I caught myself doing something embarrassing the other day. I hit a bug, sat there for all of about ten seconds, then alt-tabbed straight to Claude. Not because I was stuck. Because asking was easier than thinking. And the second I noticed it, I felt a bit ill.

ChatGPT and Claude are genuinely brilliant. They debug, they rubber-duck, they talk me out of bad ideas at 11pm. I’m not here to tell you to throw them in the bin. I use them every day and I’m not stopping.

But there’s a difference between using a tool and leaning on it so hard you’d fall over if it vanished. And I think a lot of us, me included, have crossed that line without noticing.

You know the move. You hit a wall, and instead of reading the error, instead of opening the docs, instead of sitting with the problem for a minute, you paste it into a chat box. Fixed. Magic. Onto the next thing. It feels like productivity. It looks like productivity. But something’s getting skipped, and that something is the part where your brain actually does the work and gets better at it.

I’ve seen the threads on Reddit. Developers worried they’ve gone soft. People who used to reach for a regex or a tricky bit of state logic without thinking, now blanking on it and feeling like a fraud. I used to read those posts and think, not me. Then I watched myself ask an AI to write a for loop because I couldn’t be bothered, and the smugness evaporated.

Here’s the thing that bothers me. We already ran this experiment with phone numbers. I knew thirty of them by heart growing up. Today I’d struggle to recall my own partner’s without checking. Not because I got dumber, but because I stopped needing to, so the wiring just went away. Skills you don’t use don’t sit politely in a drawer waiting for you. They rust.

The difference is a phone number is harmless to forget. The ability to reason through a problem you’ve never seen before is the entire job.

Picture the moment it actually matters. You’re in a technical interview, or a live incident, or a code review where someone asks “why did you do it this way” and there’s no chat box to paste into. That’s when you find out whether the skill is yours or whether you’ve been renting it. I don’t want to find out the hard way, and I doubt you do either.

So I’ve made a few rules for myself. Nothing dramatic.

I try to sit with a problem before I ask. Even five minutes. If I crack it, great, it stays mine. If I don’t, I ask, but now I actually understand the answer instead of just pasting it.

When I do use AI, I make it explain, not just solve. If I can’t describe why the fix works after reading it, I haven’t learned anything, I’ve just moved a black box from their server to my codebase.

And once in a while I’ll do a chunk of work with the AI tools closed. It’s slower and a bit humbling, and that’s exactly why it’s worth doing. It tells me which muscles have gone weak before an interview or an outage does.

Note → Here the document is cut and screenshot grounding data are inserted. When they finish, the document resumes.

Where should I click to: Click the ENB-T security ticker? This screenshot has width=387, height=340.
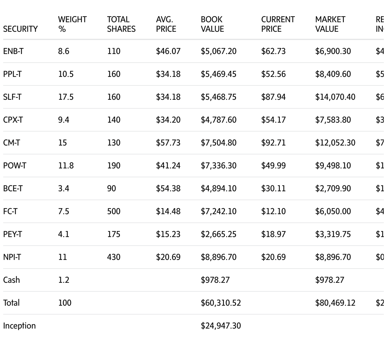(13, 51)
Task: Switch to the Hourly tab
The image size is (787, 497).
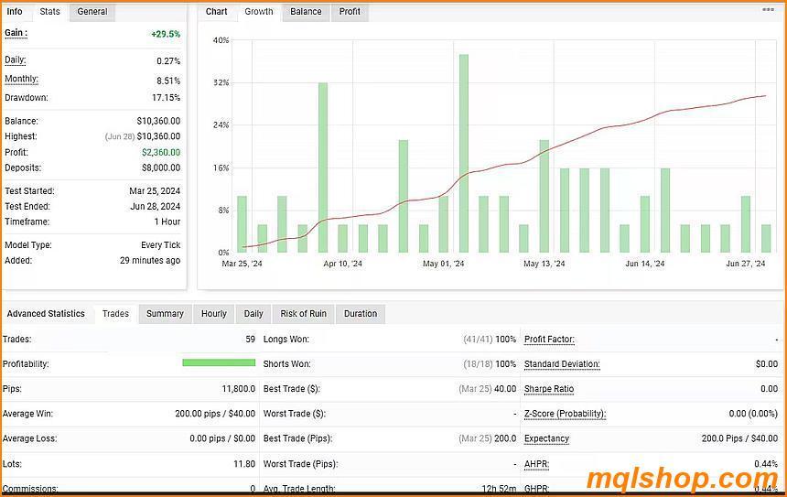Action: point(213,314)

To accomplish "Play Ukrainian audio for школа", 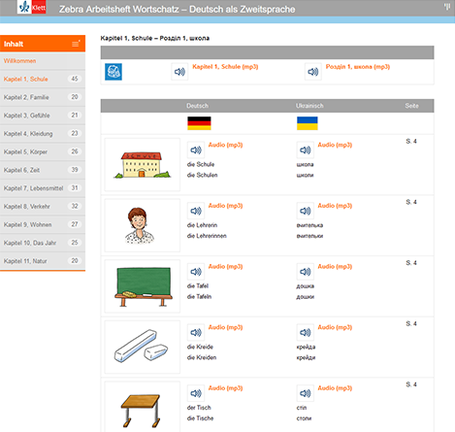I will pyautogui.click(x=305, y=150).
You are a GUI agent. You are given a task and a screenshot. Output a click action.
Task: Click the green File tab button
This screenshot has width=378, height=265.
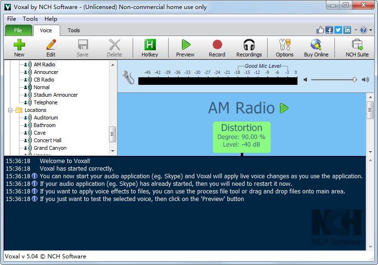pos(18,30)
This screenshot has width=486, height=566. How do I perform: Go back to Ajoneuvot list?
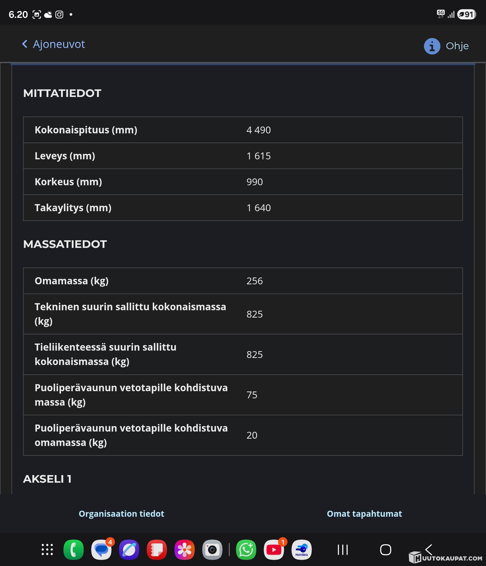coord(59,44)
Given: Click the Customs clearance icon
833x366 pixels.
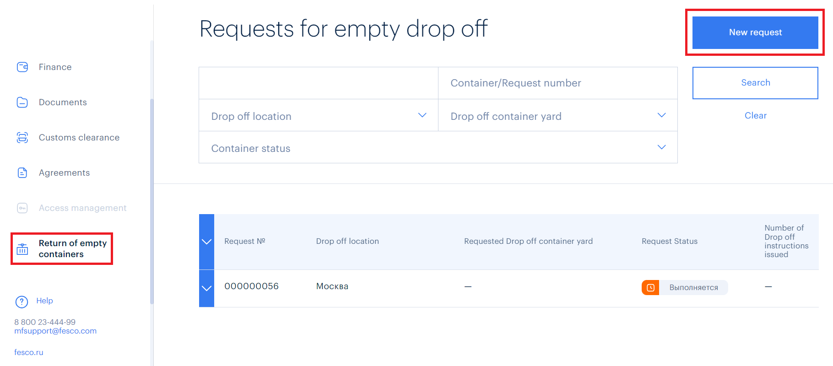Looking at the screenshot, I should click(x=22, y=138).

None of this is anti-AI. The tools won. They’re staying. But there’s a version of this where we end up as really fast copy-paste machines who can’t function the moment the API goes down, and there’s a version where we use the tools to get sharper. The gap between those two is just whether you’re still doing any thinking on your own.

I’m aiming for the second one. Some days I manage it. Most days I catch myself alt-tabbing on autopilot and have to drag myself back. That’s the honest state of it.